Wednesday, January 23, 2019

Rual Custar Ham (1902-1953)

Portrait from the Shrader Archive via ark-ives.com

   Three-term Arkansas state representative Rual Custar Ham represented Newton County for the entirety of his legislative service and during his terms also held the post of superintendent of the Jasper High School in Jasper, Arkansas. A lifelong native of the "Natural State", Rual Custar Ham was born in the town of Limestone on January 16, 1902, the son of Ulysses Grant Ham and the former Winnie Casey. Referred to by most period sources as Custar Ham or R. Custar Ham, our subject attended schools local to Limestone and was later enrolled at the Newton County Academy.

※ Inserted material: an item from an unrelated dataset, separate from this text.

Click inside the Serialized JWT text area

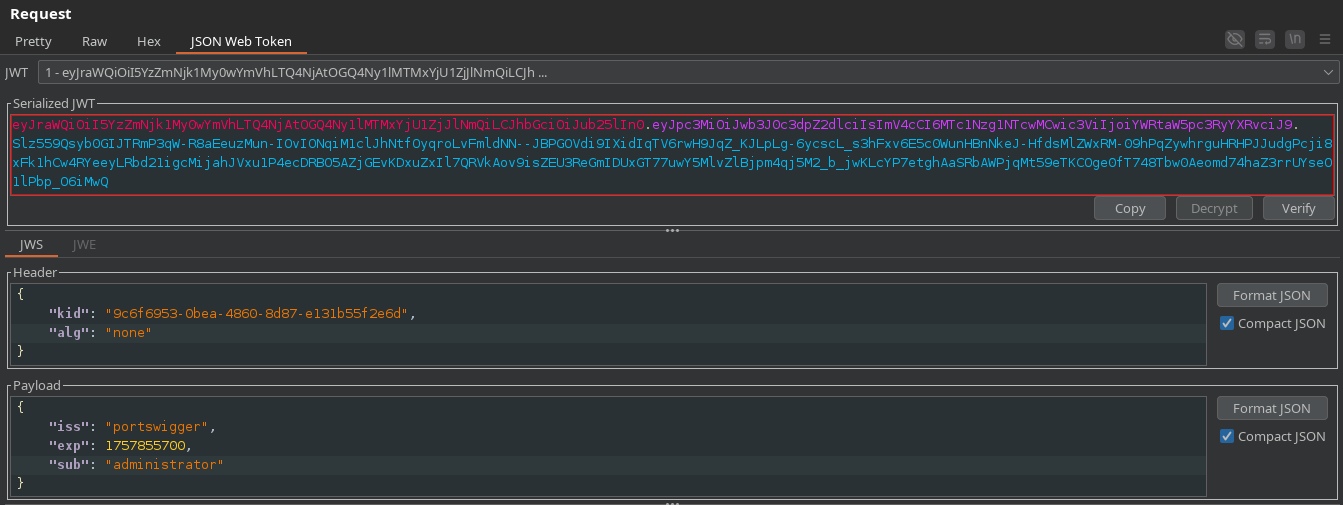670,155
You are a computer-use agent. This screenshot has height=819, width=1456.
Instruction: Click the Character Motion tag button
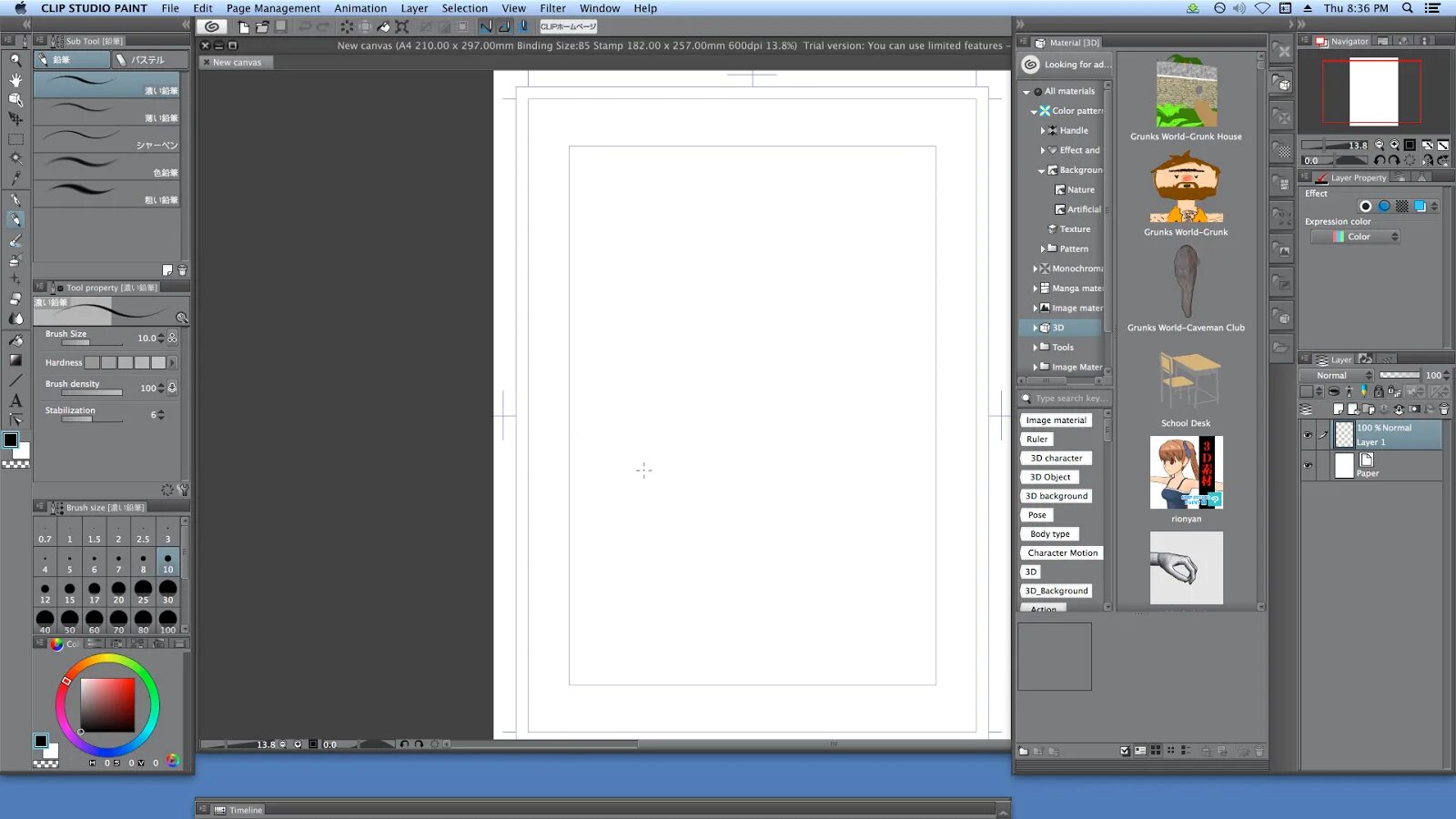[1061, 552]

  Ham would continue higher education at Arkansas Tech and State Teacher's College and in May 1929 married to Goldie Burdine, with whom he had four childrenDennis Custar (died in infancy in 1933), Carl Grant (1934-2016), Dalton Farrel, and Meredith Lynn. He engaged in real estate in Jasper following his marriage and in 1940 was elected to his first term in the Arkansas House of Representatives. During the 1941-43 session, Ham was named to the committees on Civil Service,  Public Buildings and Grounds, Reforestation, Roads and Highways, and Temperance. He would also serve as vice-chair of the committee on Banks and Banking.

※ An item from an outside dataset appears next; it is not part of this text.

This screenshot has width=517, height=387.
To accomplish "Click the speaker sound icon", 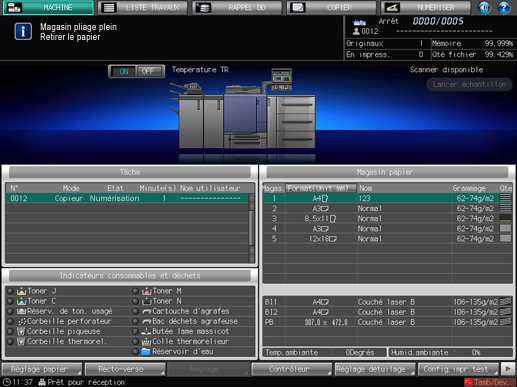I will tap(484, 7).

  In November 1942 R. Custar Ham won his second term in the statehouse and was elected to a third term in 1944. Prior to this term, Ham had taken on the position of Superintendent of the Jasper High School and during the 1945-47 session was vice-chairman of the Temperance committee and a member of the Conservation of Natural Resources, Education and Flood Control committees. 

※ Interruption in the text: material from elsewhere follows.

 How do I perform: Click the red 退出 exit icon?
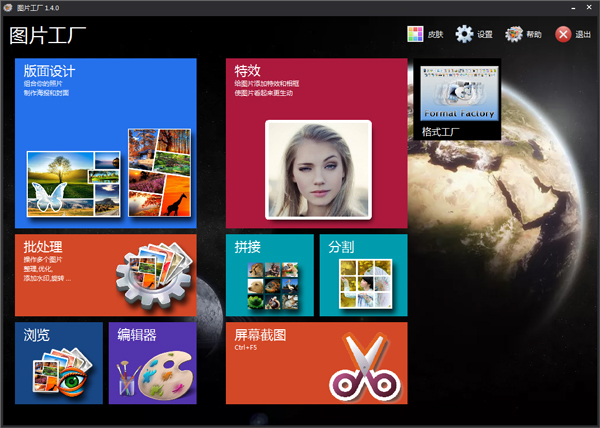click(564, 34)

  Following his final term in the legislature, Ham served as Jasper County school supervisor and would begin work on earning his master's degree in education during the early 1950s, studying at the University of Arkansas. While attending a summer workshop for school administrators at that institution Ham was stricken by a heart attack on August 6, 1953, and later died of a second heart attack after being transported to a local hospital. Just 51 years old at the time of his death, Ham was survived by his wife and children and was interred at the Jasper Cemetery.  

R. Custar Ham as he appeared during his final legislative term.